Remove from heat to a mixing bowl. Add egg, LA Fish Fry, black pepper and stir the mixture while slowly adding buttermilk, until you get a thick batter. Deep fry in spoon sized portions, turning the fritters when they brown on one side. Drain on paper towels. Alternately, you can pan fry in a lesser amount of oil.

I appreciate only a few negative comments follow my recipe comments.

Anonymous said...

You didn't mention your preferred brand of buttermilk. Other than that...blah.

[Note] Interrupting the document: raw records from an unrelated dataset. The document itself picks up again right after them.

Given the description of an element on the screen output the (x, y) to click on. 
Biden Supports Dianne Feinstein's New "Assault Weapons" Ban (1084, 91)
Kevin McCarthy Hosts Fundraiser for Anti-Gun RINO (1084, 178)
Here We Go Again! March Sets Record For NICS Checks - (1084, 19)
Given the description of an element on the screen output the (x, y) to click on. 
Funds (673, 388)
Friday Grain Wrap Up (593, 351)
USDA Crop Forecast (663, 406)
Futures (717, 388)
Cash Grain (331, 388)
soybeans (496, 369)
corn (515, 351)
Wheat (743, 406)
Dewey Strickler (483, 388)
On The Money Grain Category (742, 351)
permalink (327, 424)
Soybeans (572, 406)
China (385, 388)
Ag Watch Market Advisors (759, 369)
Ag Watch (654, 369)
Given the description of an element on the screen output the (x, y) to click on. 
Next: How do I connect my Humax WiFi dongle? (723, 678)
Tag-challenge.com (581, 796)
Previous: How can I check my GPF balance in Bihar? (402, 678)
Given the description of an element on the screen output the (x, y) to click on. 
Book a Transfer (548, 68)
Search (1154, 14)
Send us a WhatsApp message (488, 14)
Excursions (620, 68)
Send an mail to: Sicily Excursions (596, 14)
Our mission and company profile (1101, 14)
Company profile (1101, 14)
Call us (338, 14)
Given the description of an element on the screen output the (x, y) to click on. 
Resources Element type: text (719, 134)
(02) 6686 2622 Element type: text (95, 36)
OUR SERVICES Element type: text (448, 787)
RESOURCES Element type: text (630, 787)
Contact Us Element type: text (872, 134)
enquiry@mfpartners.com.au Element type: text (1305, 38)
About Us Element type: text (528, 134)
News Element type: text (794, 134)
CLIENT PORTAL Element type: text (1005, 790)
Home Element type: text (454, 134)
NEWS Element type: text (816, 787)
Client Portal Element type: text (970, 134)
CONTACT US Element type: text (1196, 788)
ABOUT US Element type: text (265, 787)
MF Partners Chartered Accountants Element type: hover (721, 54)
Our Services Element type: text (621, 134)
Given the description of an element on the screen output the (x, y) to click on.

Stuff About ZeroBear PolyBear said...

Sorry. I forgot but happy to help the culinary challenged. Kroger Buttermilk is good stuff. Walmart maybe. If you can find it, Piggly Wiggly or Sunflower (There still is one in Raymond) is really good.

Bartolus said...

Some posting here do not realize that Walter Anderson suffered from schizophrenia, and at a time when it was less understood and less effectively treated. His widow wrote a very moving account of Anderson, Approaching the Magic Hour, which I highly recommend for anyone who is interested in Anderson and his work. Her dedication to him, her care of him, and her family, dealing with an incredibly talented artist who also suffered from a serious mental illness was truly remarkable. The idea that he chose his art over his family is not really an accurate picture of a complex situation caused by his mental illness.